For these kudus, not even death could do them part. Last week, field guide Rex Masupe came across two adult male kudus that met their end in a battle for dominance close to Abu Camp in Botswana’s Okavango Delta. After tracking the antelope, Masupe found the kudus with their horns locked in a fatal twist – an unusual sighting that was a first for the experienced guide.

Field guide Rex Masupe examines the carcasses.

“It’s very rare to find two males dead at the same time. Usually it’s one killing the other and then there is a winner,” Masupe told Africa Geographic. After examining the interlocked animals, he concluded that it’s likely one of the bulls died as a result of a broken spine, leaving the winner of the battle fused to the deadweight that would ultimately be his downfall. “Out of curiosity I lifted the two heads to see underneath them but even I failed to separate them,” Masupe added.

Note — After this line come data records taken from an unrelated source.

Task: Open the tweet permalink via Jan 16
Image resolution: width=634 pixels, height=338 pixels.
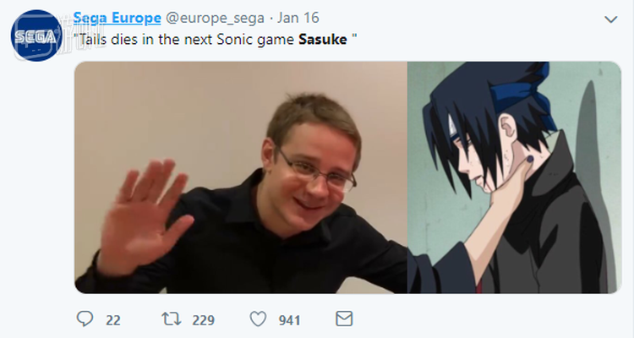Action: (x=298, y=18)
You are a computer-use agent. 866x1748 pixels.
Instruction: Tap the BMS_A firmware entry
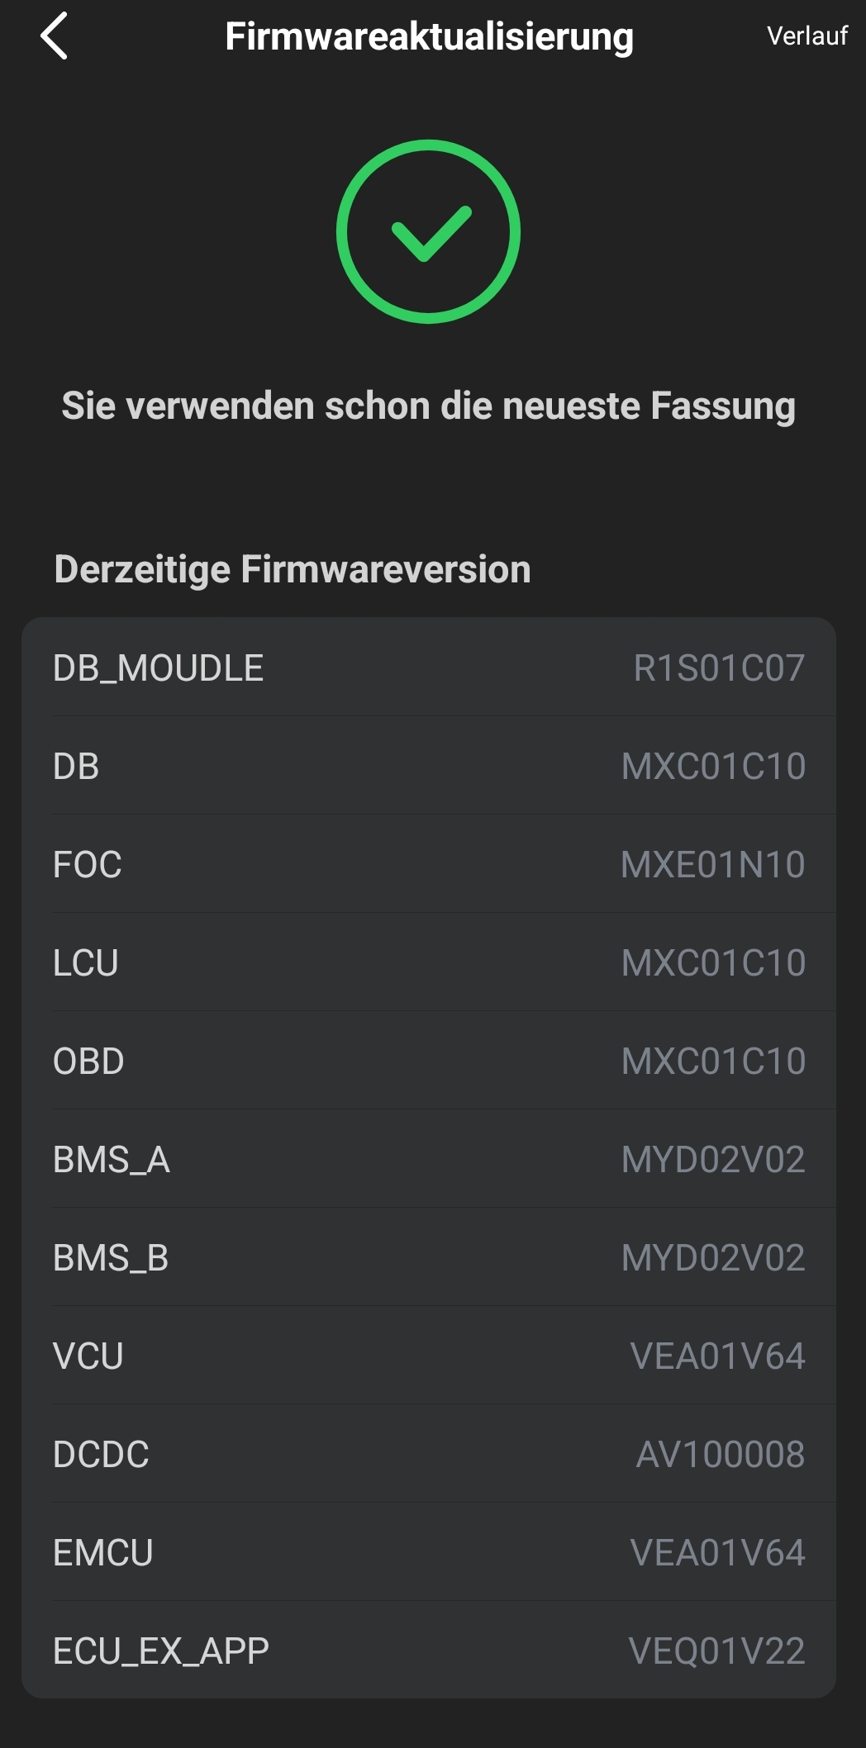(x=428, y=1159)
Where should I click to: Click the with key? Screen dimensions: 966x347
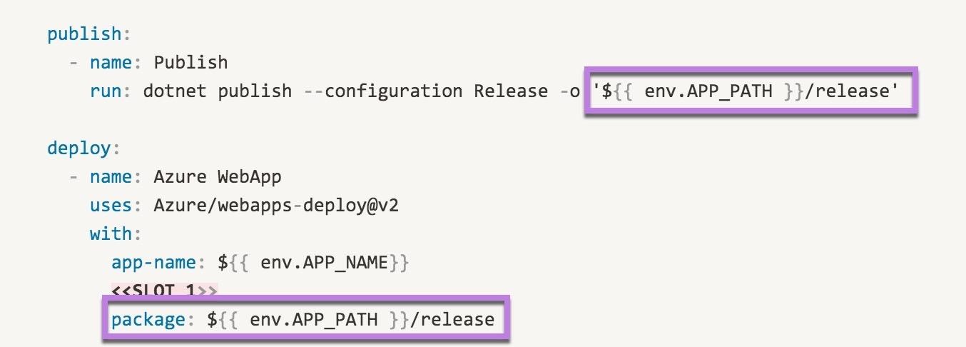tap(111, 234)
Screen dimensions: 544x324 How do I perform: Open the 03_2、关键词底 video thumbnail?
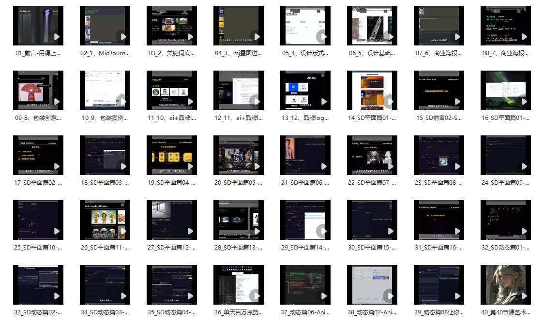[171, 26]
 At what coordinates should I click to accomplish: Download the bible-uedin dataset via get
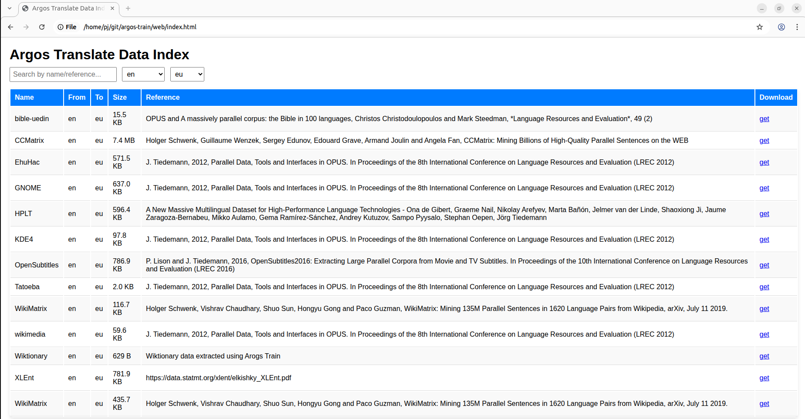(764, 119)
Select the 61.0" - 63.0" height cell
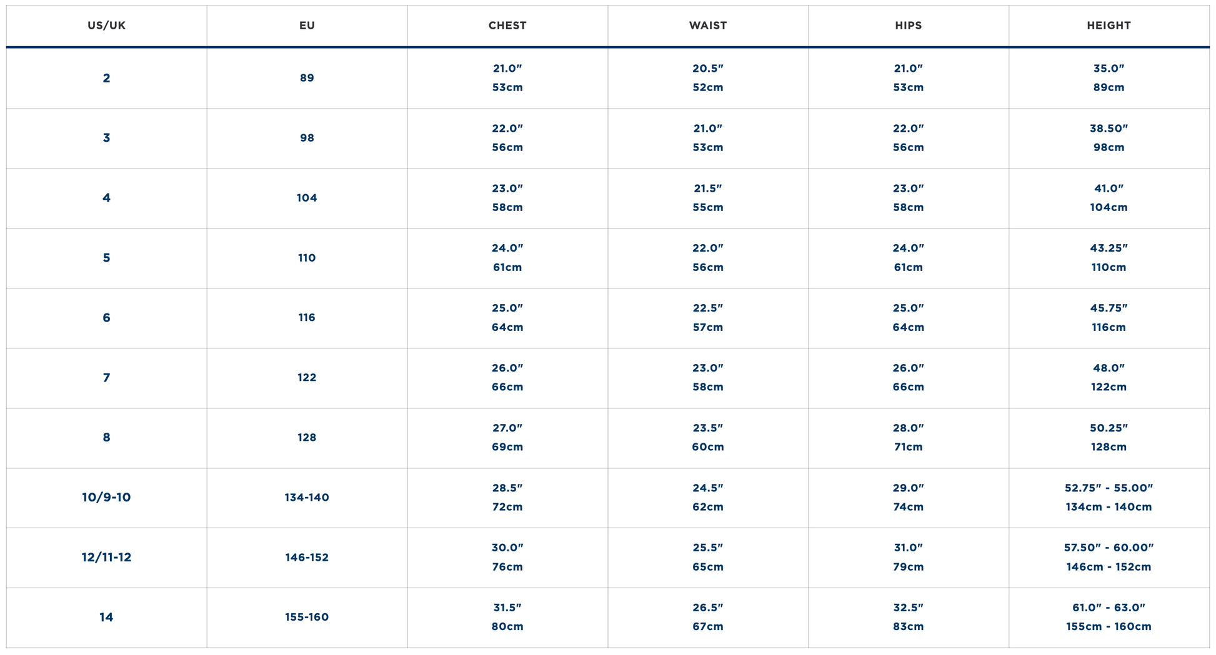Image resolution: width=1216 pixels, height=655 pixels. coord(1109,618)
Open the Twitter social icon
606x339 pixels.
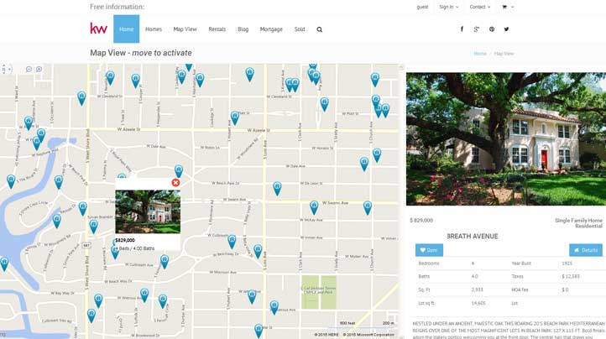pos(506,29)
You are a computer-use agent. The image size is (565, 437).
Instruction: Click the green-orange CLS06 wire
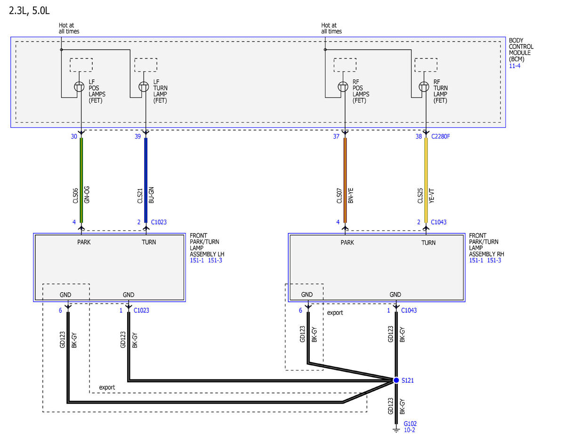[81, 180]
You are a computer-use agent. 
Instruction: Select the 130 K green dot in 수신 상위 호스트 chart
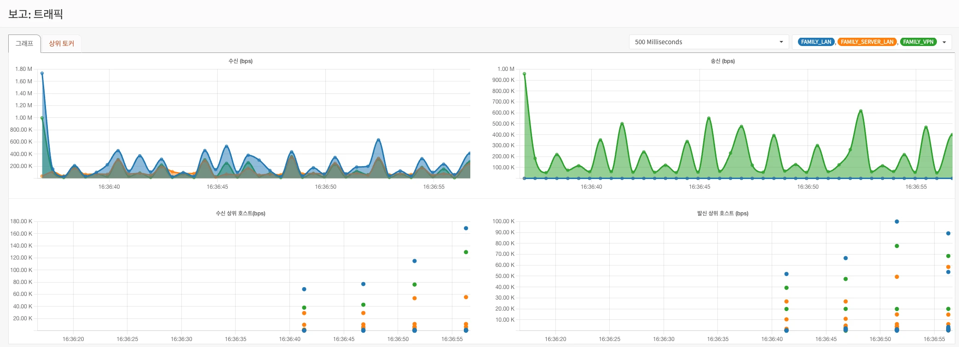point(466,252)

So how often does this happen? The lack of reported cases would suggest that it is a very rare event. In 2007, researchers studying greater kudu (Tragelaphus strepsiceros) populations in Namibia came across two bulls that had also succumbed to the “death twist”. However, the study points out that “[g]reater kudu seldom engaged in agonistic behaviour.

Two kudu fighting was only seen on one occasion, and it was not a prolonged fight.” An older study carried out in South Africa’s Kruger National Park over a ten-year period shows no evidence of death by horn-lock. Instead the study found that males are likely to die from starvation following accelerated tooth wear (if they don’t get nabbed by lions first).

According to Masupe, scavengers had already begun to feed on the kudu by the time he found them. Adult bulls can weigh in at an impressive 270kg (600lb), so this double kudu serving is like an all-you-can-eat buffet for carnivores. A missing kudu limb was found stashed in a tree about 80 metres away from the kudu clump (the work of an opportunistic leopard), while markings on the carcasses showed that hyenas had also stopped by for a snack.

.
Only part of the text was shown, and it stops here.